Déjà dans la confession, la chanteuse avait évoqué ses problèmes de santé mentale dans le documentaire Netflix Five Foot Two. Sur Chromatica, elle continue cette conversation en parlant de ses doutes, de son besoin d’être écoutée, de sa solitude, de ceux qui profitent de son succès, d’amour compliqué ou encore de ses imperfections. Sur 911, titre qui rend hommage au médicament antipsychotique qui a changé sa vie (l’Olanzapine), elle avoue même :“Ma pire ennemie, c’est moi ».  A la manière de Kanye West faisant part de sa bipolarité et de Selena Gomez s’ouvrant sur sa dépression, Gaga a le mérite d’ouvrir la discussion sur des sujets importants trop longtemps restés tabous dans la pop commerciale.

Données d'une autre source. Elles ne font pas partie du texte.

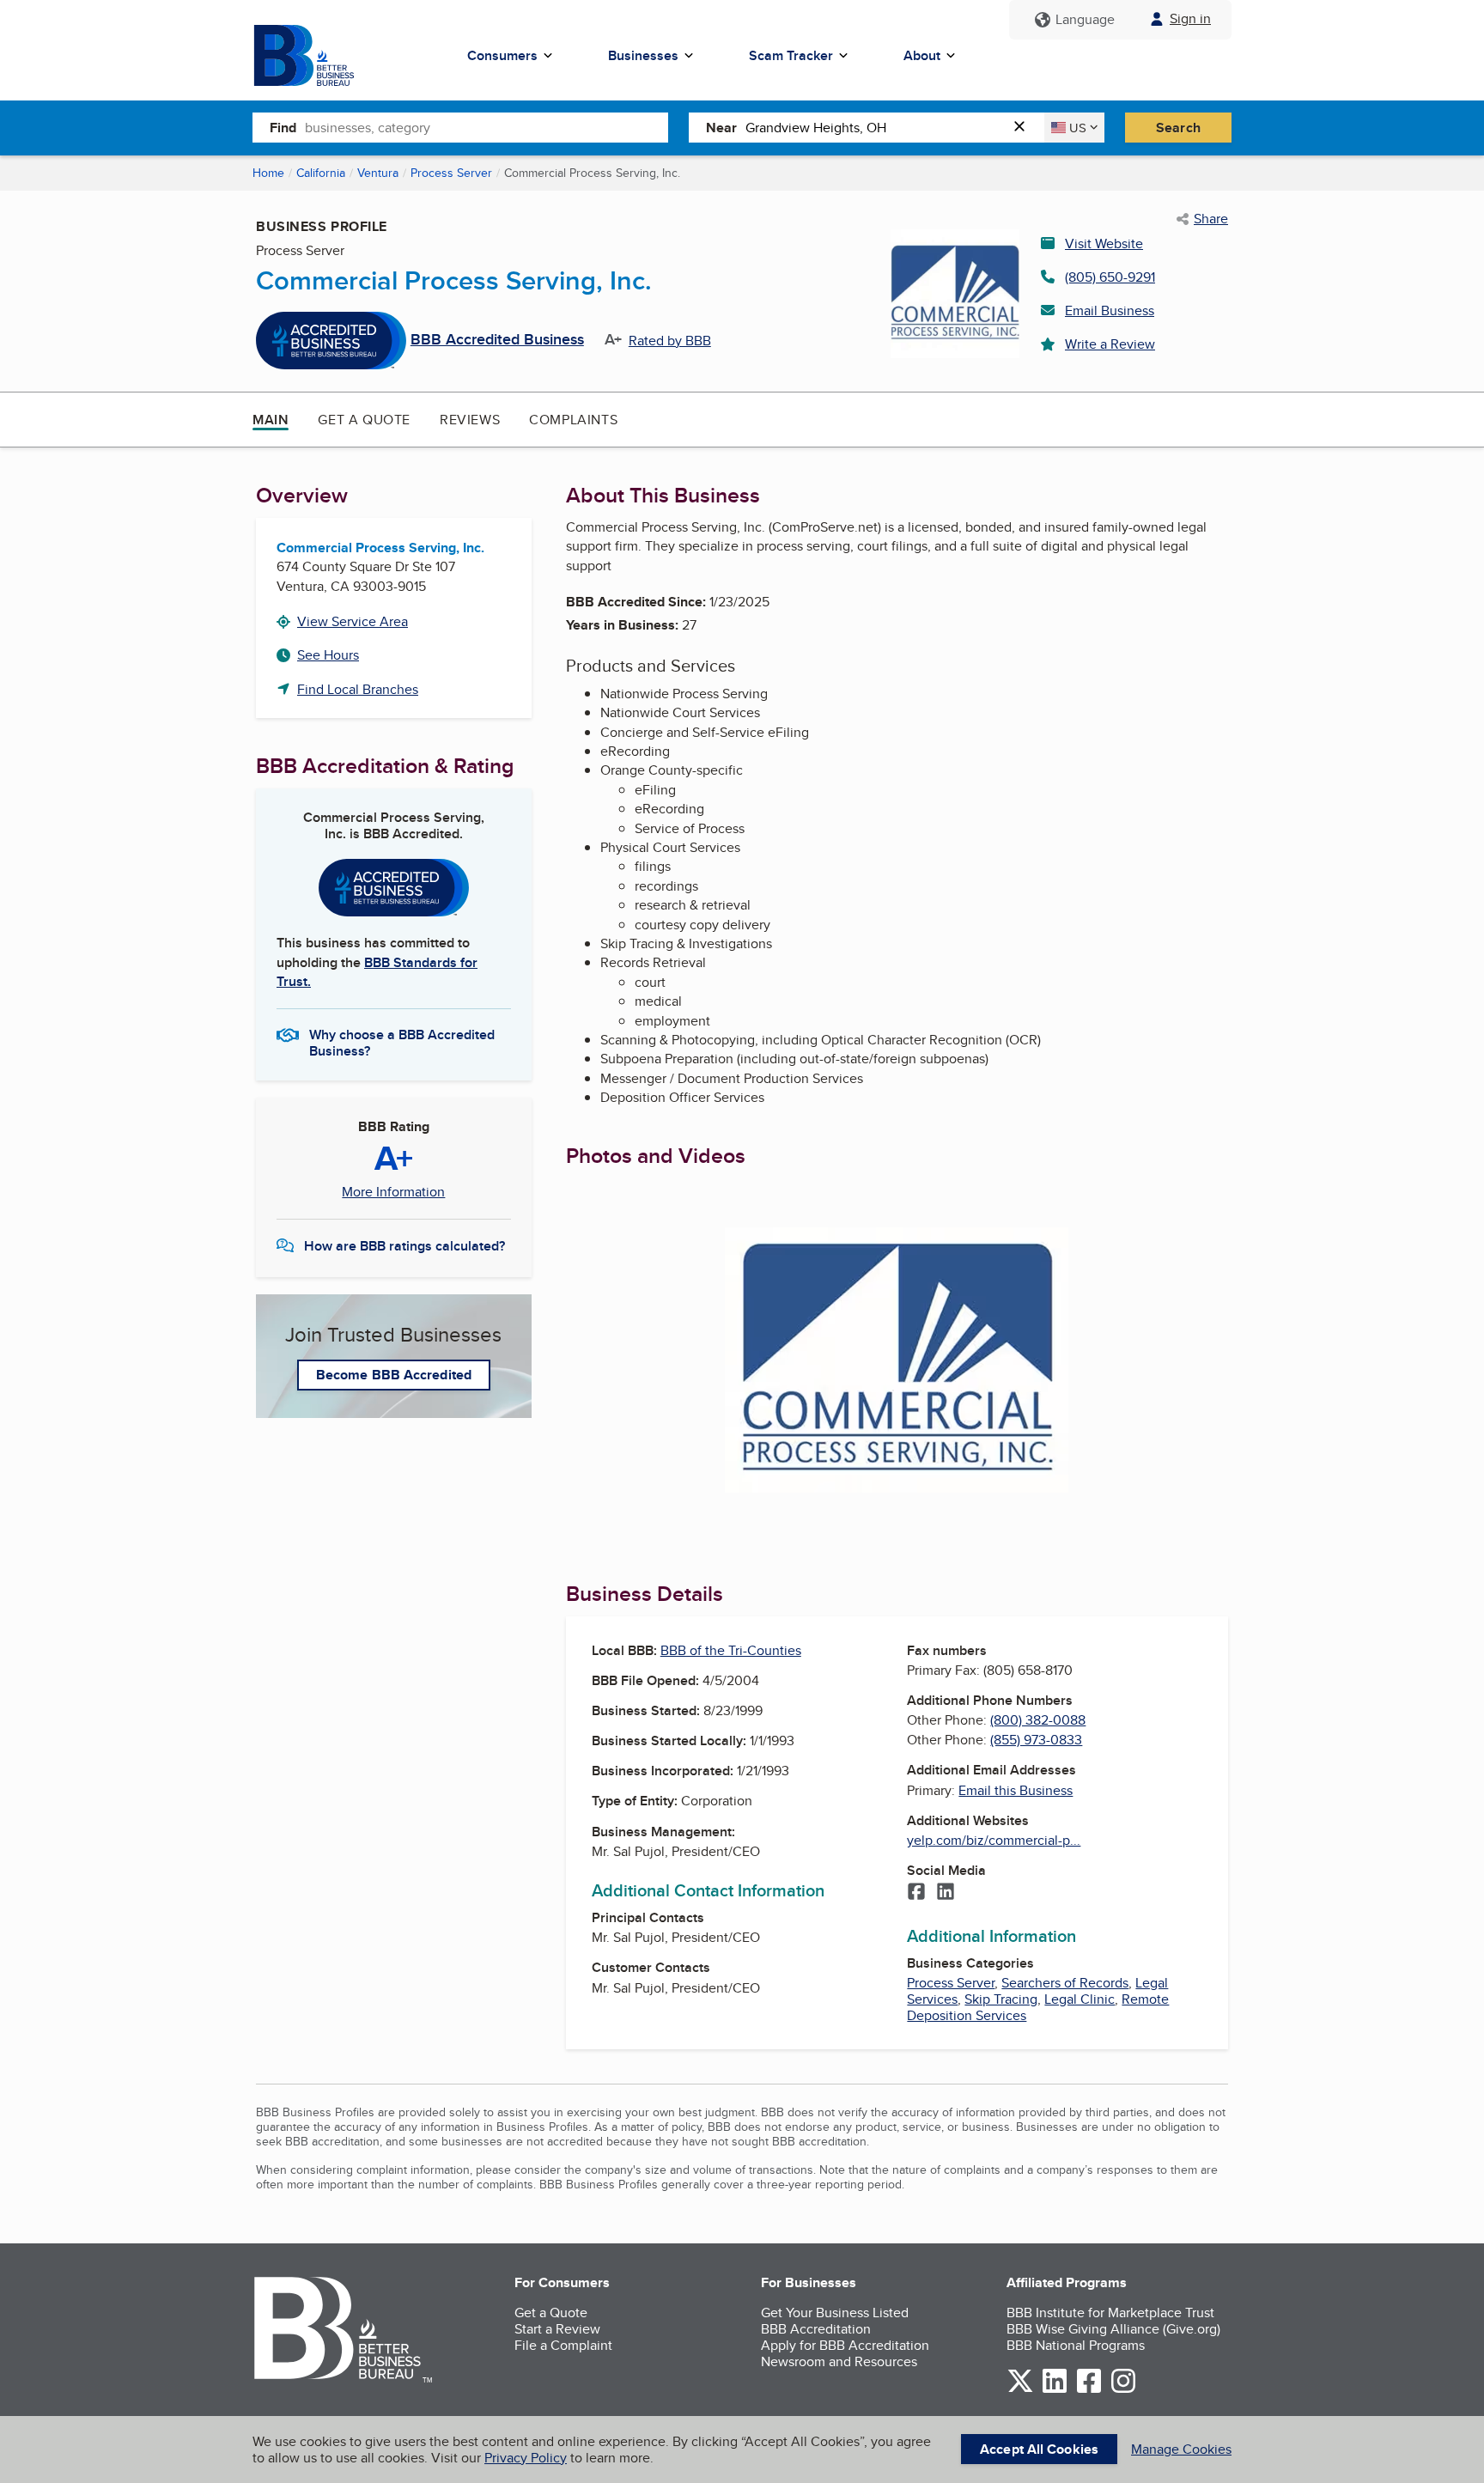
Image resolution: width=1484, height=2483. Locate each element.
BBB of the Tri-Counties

3. Une artiste transgénérationnelle

 

Les 16 chansons de Chromatica devraient plaire au plus grand monde. Celle qui a toujours su soigner ses collaborations (Beyoncé, Tony Bennett, Bradley Cooper, Mark Ronson), a fait appel à des stars issues de plusieurs génération pop pour assurer des records d’audience. L’un des morceaux les plus réussis du disque reste le duo avec Elton John : Sine From Above. Loin de la ballade folk qu’on aurait pu attendre de la part du génie responsable de Candle In The Wind, c’est un hymne techno pétaradant que nous proposent les deux caméléons aux voix puissamment émotionnelles. Lady Gaga, 34 ans, tend également la main à des idoles des millennials comme le groupe de k-pop BLACKPINK (sur Sour Candy) ou Ariana Grande (Rain on Me). Mais on retrouve les moins connues Morgan Kibby de M83 (à l’écriture) et Maya Jane Coles (samplée) sur d’autres titres. Lady Gaga multiplie aussi les références à d’autres stars qui ne sont pas présentes au générique. Sur Babylon, on pense fortement à la Madonna de Vogue, tandis que certaines intonations de voix évoquent Katy Perry ou Dua Lipa. Aussi séduisant que peut l’être le résultat, on regrette cependant de ne pas toujours entendre la folie de Gaga dans ce qu’elle a de si unique sur ce rouleau compresseur pour dancefloors moites qui en fait voir de toutes les couleurs.

 

Lady Gaga – Chromatica (Insterscope), disponible.